→ What needs to be done: Copy the records below verbatim, from the first line through the line containing "Click the reset to default values icon", inclusive, and output nothing else.
(Beginning of Task input)
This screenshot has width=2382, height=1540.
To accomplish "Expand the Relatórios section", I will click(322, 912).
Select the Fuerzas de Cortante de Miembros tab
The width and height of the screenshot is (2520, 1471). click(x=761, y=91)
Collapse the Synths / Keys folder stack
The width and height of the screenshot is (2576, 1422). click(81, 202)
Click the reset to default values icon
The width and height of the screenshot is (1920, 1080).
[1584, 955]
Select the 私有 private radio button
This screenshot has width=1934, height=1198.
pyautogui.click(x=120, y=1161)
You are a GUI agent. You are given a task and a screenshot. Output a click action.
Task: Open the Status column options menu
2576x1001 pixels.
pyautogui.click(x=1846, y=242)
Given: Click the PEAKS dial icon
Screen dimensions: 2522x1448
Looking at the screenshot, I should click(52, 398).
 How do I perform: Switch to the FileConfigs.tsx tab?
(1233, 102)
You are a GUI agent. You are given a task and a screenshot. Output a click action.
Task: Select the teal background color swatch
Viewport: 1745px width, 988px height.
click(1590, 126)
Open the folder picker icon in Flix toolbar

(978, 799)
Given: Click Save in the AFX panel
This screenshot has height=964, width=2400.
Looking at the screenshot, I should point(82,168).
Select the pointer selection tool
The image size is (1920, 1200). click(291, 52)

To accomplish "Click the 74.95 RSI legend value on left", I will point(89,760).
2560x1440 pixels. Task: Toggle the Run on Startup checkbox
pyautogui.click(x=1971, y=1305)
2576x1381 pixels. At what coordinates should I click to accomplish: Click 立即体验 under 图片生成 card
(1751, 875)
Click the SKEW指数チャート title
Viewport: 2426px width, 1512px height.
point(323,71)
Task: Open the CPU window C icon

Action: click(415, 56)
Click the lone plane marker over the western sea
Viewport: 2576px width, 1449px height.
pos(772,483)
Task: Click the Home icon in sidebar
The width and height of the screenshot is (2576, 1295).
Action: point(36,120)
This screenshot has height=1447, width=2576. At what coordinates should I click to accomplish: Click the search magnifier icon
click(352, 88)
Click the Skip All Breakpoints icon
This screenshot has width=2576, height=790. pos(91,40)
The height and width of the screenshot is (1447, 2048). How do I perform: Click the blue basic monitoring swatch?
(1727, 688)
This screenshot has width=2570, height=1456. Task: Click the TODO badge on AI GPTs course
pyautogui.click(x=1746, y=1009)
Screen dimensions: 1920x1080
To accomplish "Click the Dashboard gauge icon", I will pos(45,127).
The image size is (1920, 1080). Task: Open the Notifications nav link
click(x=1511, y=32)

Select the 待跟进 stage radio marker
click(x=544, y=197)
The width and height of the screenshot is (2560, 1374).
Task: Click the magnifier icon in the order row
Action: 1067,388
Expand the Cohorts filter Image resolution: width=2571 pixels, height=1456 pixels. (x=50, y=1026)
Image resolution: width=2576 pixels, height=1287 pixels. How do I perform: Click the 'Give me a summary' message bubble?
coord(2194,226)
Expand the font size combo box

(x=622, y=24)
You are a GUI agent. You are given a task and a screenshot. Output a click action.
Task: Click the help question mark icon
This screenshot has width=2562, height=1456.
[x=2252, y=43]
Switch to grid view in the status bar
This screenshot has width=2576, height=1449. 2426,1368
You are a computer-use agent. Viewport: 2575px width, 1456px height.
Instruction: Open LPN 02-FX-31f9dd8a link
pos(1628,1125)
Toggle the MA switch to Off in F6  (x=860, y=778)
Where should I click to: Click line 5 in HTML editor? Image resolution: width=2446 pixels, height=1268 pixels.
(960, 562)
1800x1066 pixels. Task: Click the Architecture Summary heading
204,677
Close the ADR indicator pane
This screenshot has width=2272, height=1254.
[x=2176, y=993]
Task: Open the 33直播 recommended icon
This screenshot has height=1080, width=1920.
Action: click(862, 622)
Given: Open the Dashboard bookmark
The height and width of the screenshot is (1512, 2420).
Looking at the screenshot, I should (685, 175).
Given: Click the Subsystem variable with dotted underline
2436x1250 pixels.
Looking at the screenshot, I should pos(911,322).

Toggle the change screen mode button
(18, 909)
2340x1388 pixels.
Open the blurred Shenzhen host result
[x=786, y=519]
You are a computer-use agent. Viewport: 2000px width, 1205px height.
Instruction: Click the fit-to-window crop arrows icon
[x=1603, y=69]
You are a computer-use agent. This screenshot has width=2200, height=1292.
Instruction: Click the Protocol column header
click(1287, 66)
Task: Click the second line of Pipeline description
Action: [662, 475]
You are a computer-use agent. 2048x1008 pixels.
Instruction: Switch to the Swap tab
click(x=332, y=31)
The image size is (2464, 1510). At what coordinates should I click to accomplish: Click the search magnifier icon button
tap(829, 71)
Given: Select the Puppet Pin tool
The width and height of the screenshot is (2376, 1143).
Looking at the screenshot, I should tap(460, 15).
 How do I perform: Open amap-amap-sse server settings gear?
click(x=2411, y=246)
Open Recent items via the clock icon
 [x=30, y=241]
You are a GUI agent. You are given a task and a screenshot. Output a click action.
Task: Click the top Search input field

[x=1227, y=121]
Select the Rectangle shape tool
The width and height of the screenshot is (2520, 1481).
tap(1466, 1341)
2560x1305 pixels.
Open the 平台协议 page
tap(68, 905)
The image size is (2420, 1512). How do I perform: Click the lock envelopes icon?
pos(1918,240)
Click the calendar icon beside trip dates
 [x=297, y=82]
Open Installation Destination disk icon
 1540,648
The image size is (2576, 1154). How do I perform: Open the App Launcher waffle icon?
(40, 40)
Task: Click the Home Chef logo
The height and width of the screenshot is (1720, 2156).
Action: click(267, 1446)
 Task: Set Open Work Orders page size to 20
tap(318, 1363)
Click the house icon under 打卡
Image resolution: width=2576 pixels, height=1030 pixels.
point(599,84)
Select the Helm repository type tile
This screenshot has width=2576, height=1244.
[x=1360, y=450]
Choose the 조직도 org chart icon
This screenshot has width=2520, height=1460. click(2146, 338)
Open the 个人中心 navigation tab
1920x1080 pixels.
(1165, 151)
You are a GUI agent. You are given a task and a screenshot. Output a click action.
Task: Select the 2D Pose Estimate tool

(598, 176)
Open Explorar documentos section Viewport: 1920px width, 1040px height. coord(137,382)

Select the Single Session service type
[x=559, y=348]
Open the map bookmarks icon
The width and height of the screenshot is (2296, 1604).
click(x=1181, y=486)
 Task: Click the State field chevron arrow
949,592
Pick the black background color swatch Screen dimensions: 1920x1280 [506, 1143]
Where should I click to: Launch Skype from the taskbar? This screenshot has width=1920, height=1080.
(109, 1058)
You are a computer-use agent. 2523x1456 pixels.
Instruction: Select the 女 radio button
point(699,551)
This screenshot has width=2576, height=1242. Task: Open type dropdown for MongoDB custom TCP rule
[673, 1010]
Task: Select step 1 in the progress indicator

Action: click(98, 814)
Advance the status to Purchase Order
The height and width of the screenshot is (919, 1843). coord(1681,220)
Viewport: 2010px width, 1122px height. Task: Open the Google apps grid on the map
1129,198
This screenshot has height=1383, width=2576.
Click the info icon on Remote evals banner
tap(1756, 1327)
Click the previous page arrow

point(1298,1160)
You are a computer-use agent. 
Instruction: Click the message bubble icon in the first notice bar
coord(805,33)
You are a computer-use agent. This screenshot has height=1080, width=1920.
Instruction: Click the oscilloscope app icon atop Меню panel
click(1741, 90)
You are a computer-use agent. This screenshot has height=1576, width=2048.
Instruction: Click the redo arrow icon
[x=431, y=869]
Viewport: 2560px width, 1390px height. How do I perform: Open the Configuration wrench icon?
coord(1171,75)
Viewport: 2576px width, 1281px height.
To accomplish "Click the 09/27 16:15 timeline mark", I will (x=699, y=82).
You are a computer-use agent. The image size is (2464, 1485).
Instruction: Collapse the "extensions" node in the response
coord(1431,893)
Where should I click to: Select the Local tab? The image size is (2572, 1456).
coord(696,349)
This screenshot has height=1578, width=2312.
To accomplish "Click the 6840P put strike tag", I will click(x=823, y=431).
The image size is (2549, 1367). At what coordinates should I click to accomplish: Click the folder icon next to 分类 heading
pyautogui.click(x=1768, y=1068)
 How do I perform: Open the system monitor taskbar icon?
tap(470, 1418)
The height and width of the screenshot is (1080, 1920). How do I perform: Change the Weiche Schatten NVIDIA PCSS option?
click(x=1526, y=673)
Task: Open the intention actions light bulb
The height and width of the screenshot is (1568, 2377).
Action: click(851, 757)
(End of Task input)
→ Solution below:
This screenshot has width=2382, height=1540.
To accomplish "Expand the Relatórios section", I will click(322, 912).
Select the Fuerzas de Cortante de Miembros tab
The width and height of the screenshot is (2520, 1471). click(x=761, y=91)
Collapse the Synths / Keys folder stack
The width and height of the screenshot is (2576, 1422). click(81, 202)
Click the reset to default values icon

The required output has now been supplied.